Il comandante delle armate sarde e re del regno di Savoia Carlo Alberto

Le tensioni tra gli austriaci e gli italiani furono esaltate dalle “Cinque Giornate di Milano”, ovvero una insurrezione avvenuta tra il 18 e 22 marzo del 1848, che liberò temporaneamente la città lombarda.
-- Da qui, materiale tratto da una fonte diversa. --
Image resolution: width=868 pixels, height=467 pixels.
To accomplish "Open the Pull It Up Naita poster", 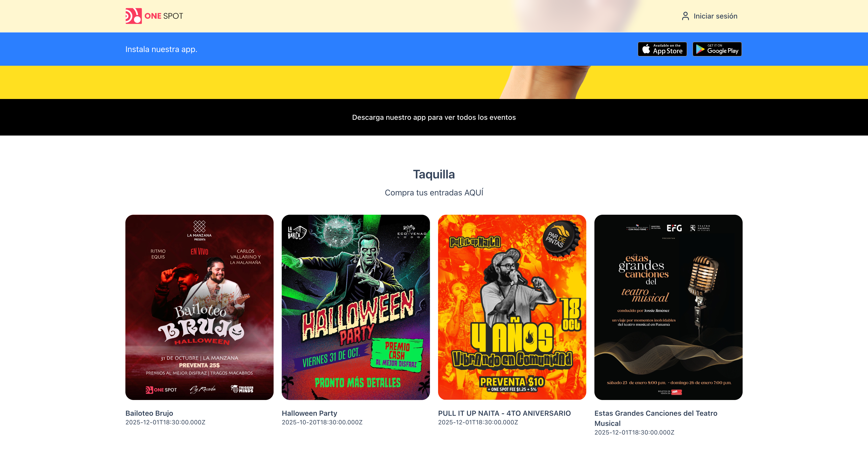I will coord(512,307).
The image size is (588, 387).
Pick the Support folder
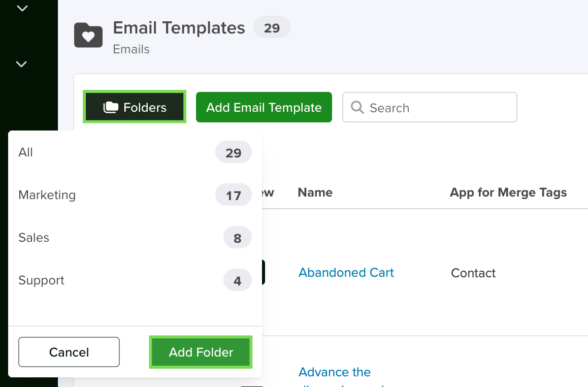tap(135, 280)
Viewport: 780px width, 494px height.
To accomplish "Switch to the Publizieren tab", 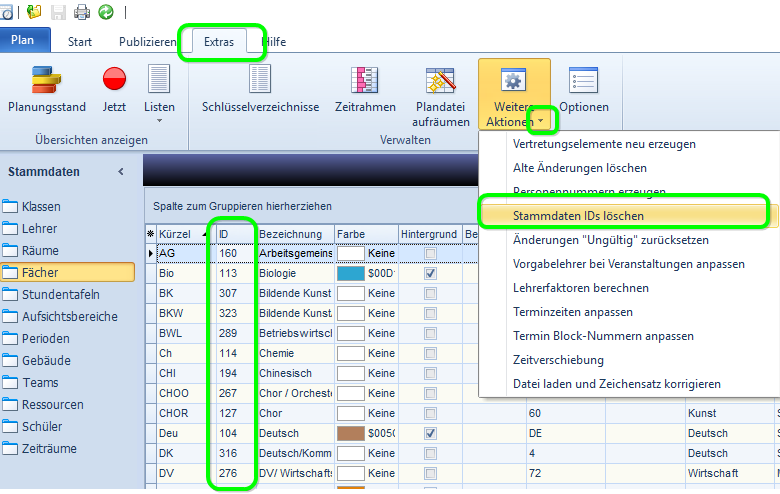I will pos(148,42).
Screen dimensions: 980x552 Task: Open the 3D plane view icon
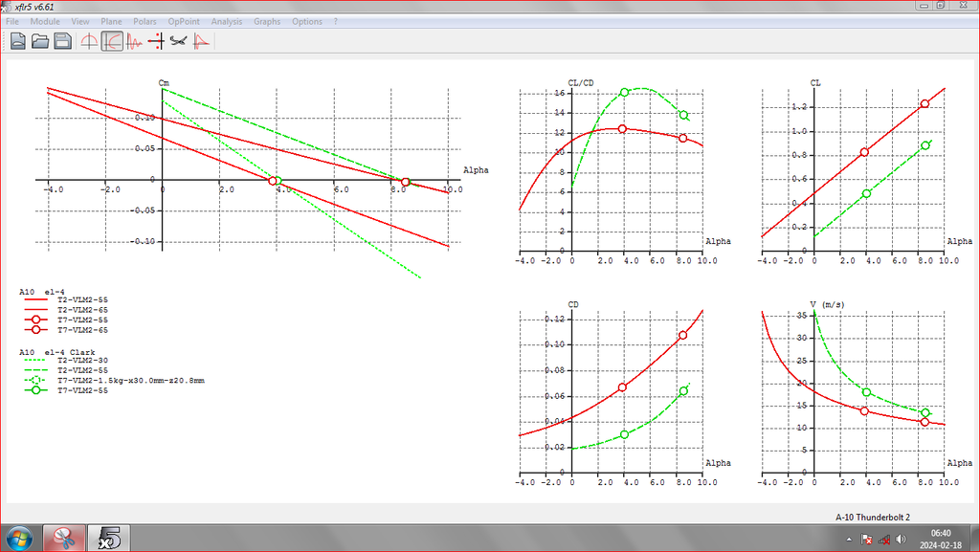[179, 41]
Il Re, Carlo Alberto di Savoia, cercò di sfruttare il momento ma gli italiani trovarono una forte resistenza austriaca sul fiume Mincio, a Goito. Nonostante ciò, gli austriaci, vennero sconfitti e costretti a ritirarsi presso il fiume Adige.

Dopo questa vittoria il Re non sfruttò il momento, anzi, aspettò fino al 30 aprile per sferrare un attacco nella seconda battaglia d’indipendenza a Pastrengo, portando la propria ala sinistra fino all’ Adige

Il capo dell’esercito austriaco Josef Radetzky

Come riportato a inizio articolo, il 6 maggio 1848 ebbe luogo la battaglia di Santa Lucia che, nonostante la superiorità numerica l’armata sarda insieme ai granatieri piemontesi, non riuscì a far conquistare a Carlo Alberto tutte le posizioni che avrebbero potuto riportare Verona sotto il dominio italiano. Questo per la perfetta organizzazione delle truppe austriache comandate dal generale Josef Radetzky che sfruttarono la conoscenza migliore del territorio

L’esercito sardo, al termine della giornata, fu costretto a ripiegare. Dopo il successo gli austriaci ripresero l’iniziativa che non abbandonarono più per tutto il corso della campagna militare.

Questo episodio storico segnò una bruttissima sconfitta per il Regno di Sardegna, infatti questa battaglia è ricordata per essere stata la più sanguinosa con 110 morti e 776 feriti su 33 000 uomini per gli austriaci e per i sardi su 26 500 uomini ci furono 72 morti 190 feriti e 87 prigionieri (secondo quanto riportato dallo storico italiano Piero Pieri).